## EXERCISE DESCRIPTION
Write out, word for word, every line from the one holding "You are a computer-use" through the last line, inclusive. Leave the pictures out of your answer.

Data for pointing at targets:
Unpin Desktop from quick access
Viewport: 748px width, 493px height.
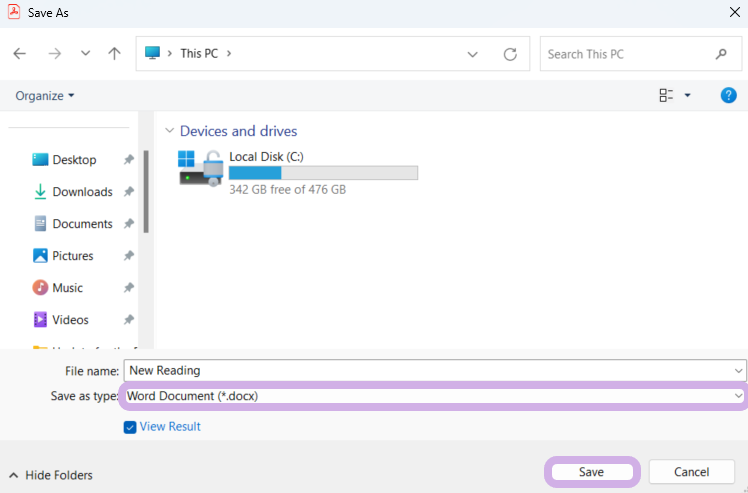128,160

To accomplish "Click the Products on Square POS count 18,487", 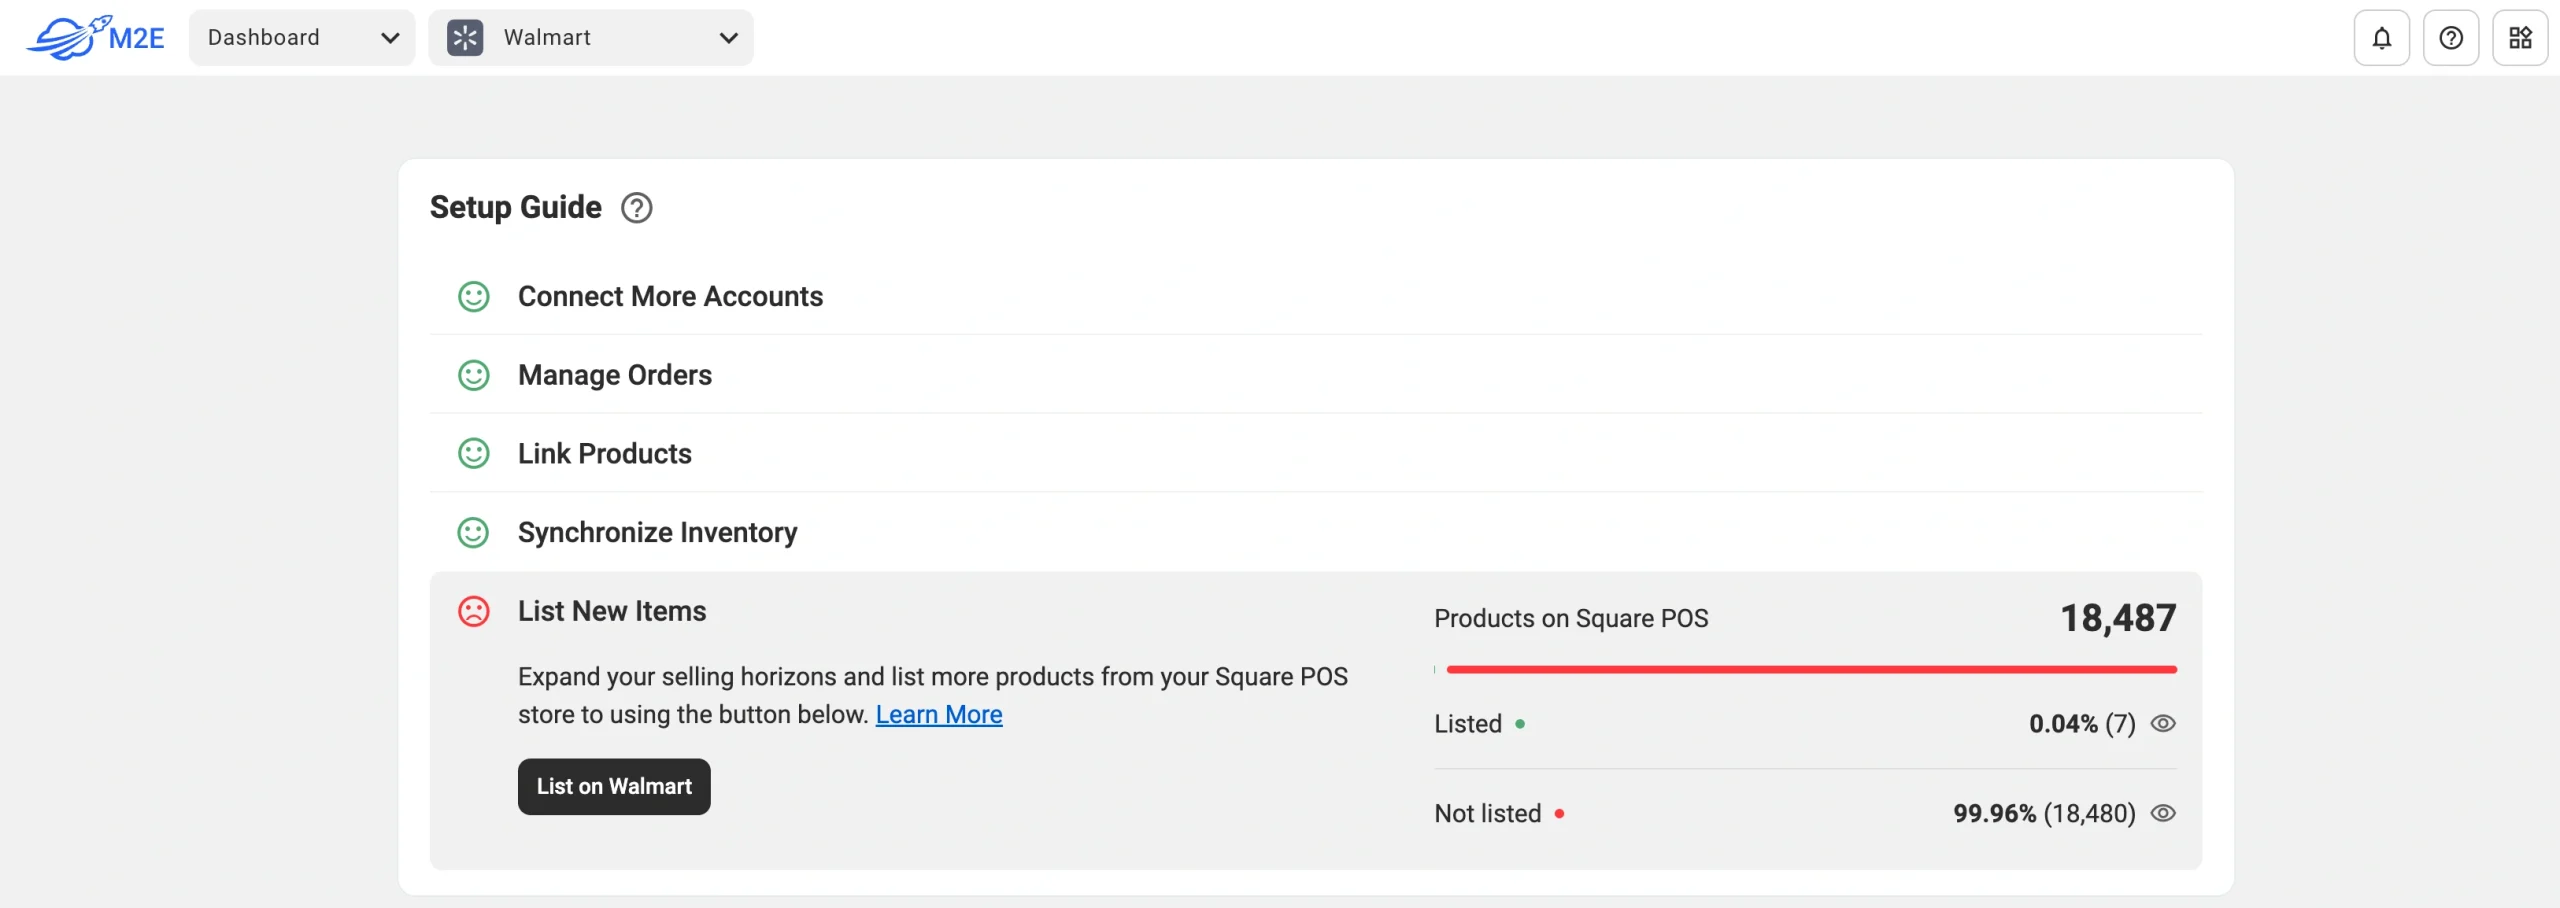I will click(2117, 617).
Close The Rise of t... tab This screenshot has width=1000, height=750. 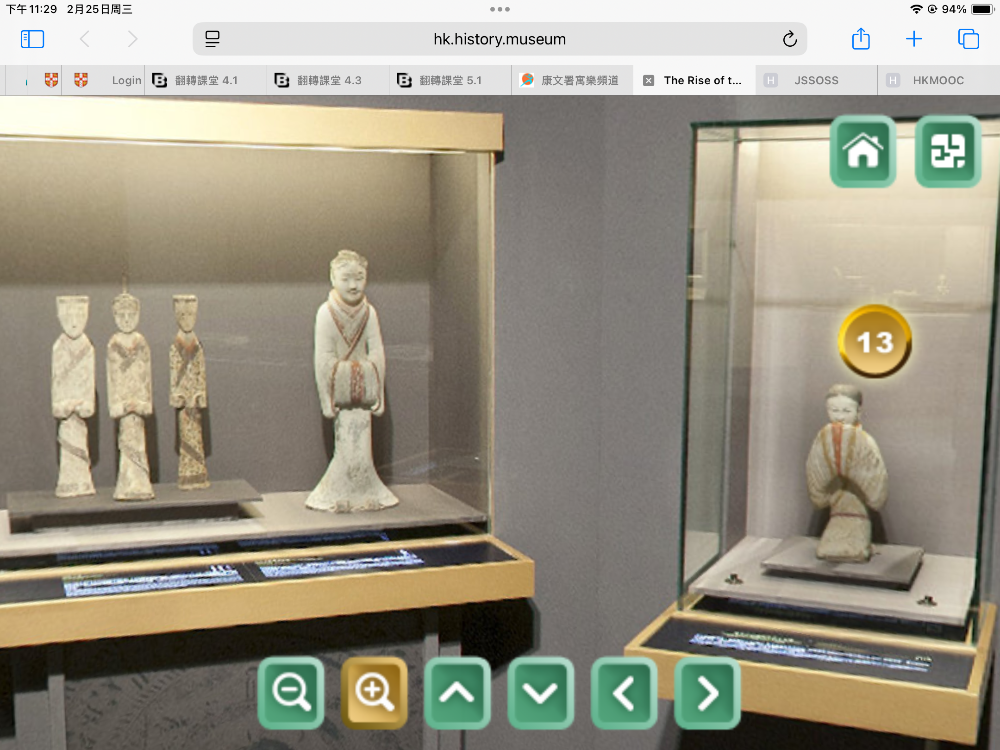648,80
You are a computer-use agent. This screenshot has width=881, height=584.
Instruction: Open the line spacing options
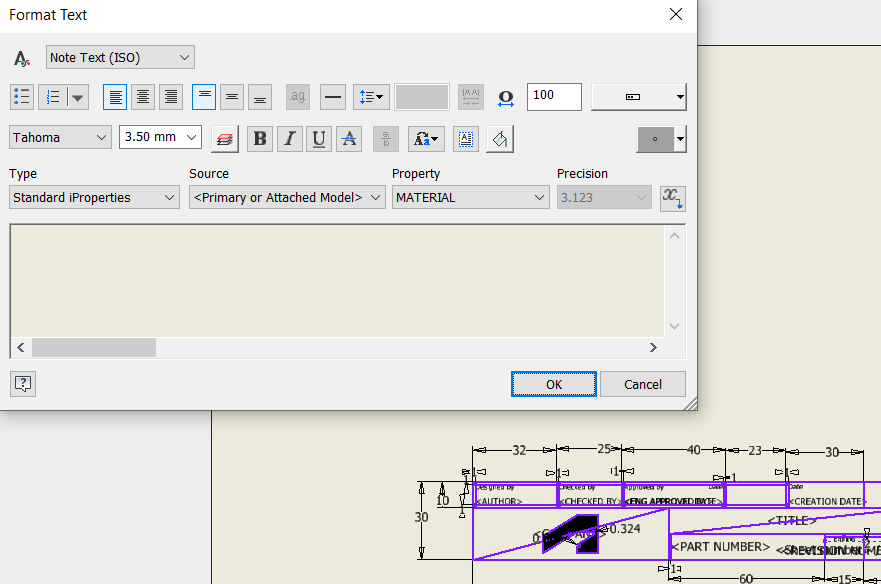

## ANSWER TO THE EXERCISE
You are a computer-use agent. This screenshot has width=881, height=584.
Instruction: Open the line spacing options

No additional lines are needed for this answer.